* _To be done_
Rewrite the lines of every record as a single numbered list, leaving out any blank lines.

Dataset records:
──────
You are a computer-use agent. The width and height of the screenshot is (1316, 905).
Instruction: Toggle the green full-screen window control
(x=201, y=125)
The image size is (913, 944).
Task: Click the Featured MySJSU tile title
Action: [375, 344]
──────
* _Result of this exercise_
1. You are a computer-use agent. The width and height of the screenshot is (1316, 905).
2. Instruction: Toggle the green full-screen window control
3. (x=201, y=125)
4. The image size is (913, 944).
5. Task: Click the Featured MySJSU tile title
6. Action: [375, 344]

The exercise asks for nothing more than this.